Task directions » Where does the string "resolution" appear in the listing below? Copy every line where it does.

Supplied records »
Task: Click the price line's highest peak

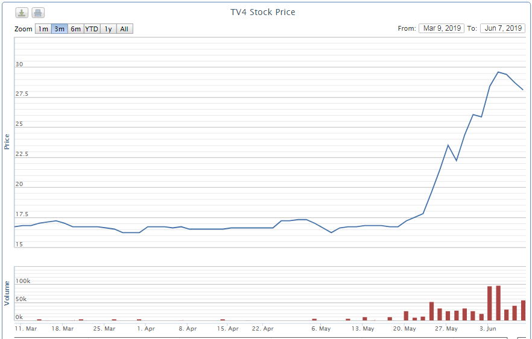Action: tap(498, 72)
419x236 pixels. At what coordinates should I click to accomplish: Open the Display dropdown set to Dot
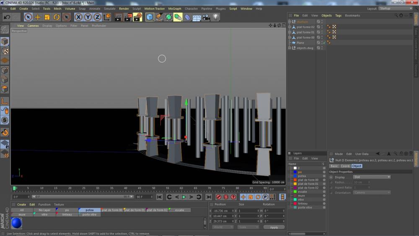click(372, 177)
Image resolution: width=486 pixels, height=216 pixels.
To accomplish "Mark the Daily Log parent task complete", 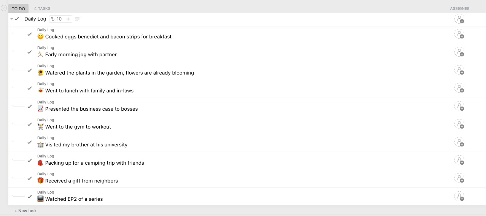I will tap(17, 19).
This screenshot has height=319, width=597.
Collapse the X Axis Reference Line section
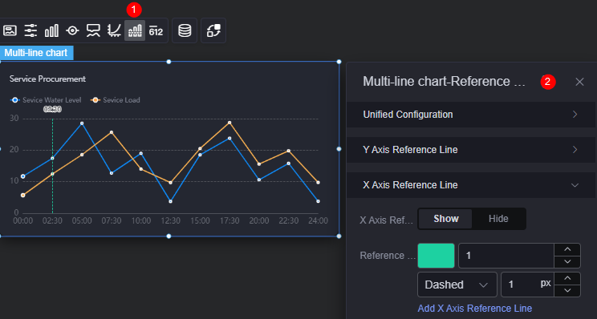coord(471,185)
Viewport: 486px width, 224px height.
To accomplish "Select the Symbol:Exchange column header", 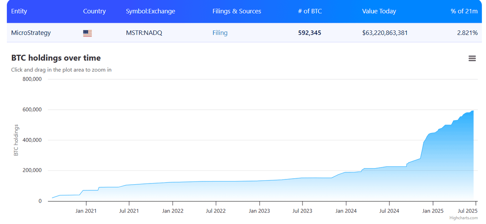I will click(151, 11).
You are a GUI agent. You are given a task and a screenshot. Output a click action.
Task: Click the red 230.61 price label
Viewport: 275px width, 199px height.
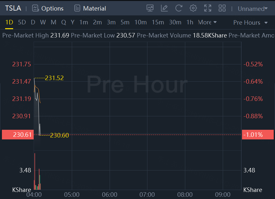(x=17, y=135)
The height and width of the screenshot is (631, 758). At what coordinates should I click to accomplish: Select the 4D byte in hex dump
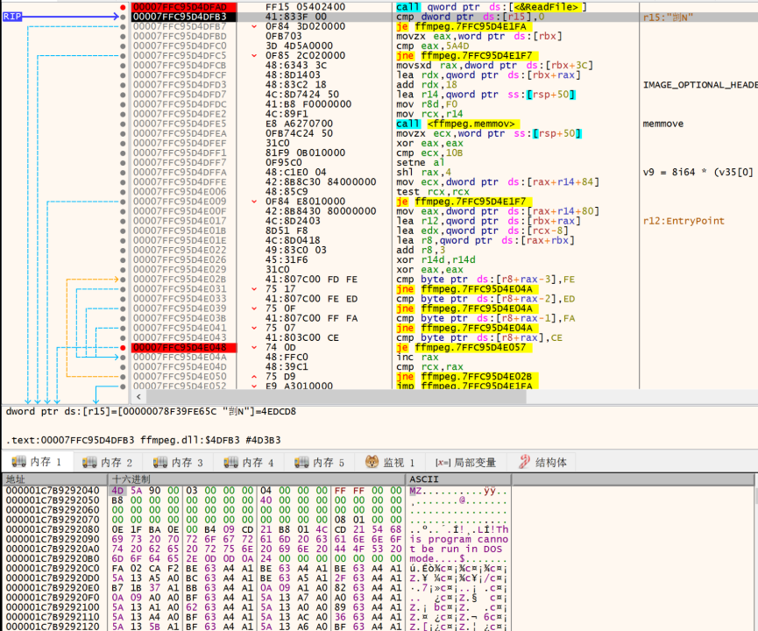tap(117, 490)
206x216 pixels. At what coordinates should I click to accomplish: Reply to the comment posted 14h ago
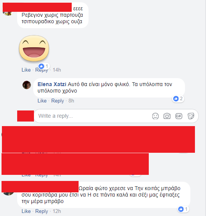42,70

...

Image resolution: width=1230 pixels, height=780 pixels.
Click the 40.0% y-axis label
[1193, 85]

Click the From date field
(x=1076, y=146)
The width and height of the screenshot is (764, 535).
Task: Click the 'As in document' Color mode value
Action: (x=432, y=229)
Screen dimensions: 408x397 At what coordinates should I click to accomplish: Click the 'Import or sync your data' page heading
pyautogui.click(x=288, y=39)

==

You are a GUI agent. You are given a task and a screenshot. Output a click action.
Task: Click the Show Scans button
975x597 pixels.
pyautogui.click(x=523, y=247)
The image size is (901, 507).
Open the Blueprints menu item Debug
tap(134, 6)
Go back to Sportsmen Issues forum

Exercise output »
Image resolution: width=486 pixels, height=216 pixels.
Image resolution: width=1230 pixels, height=780 pixels.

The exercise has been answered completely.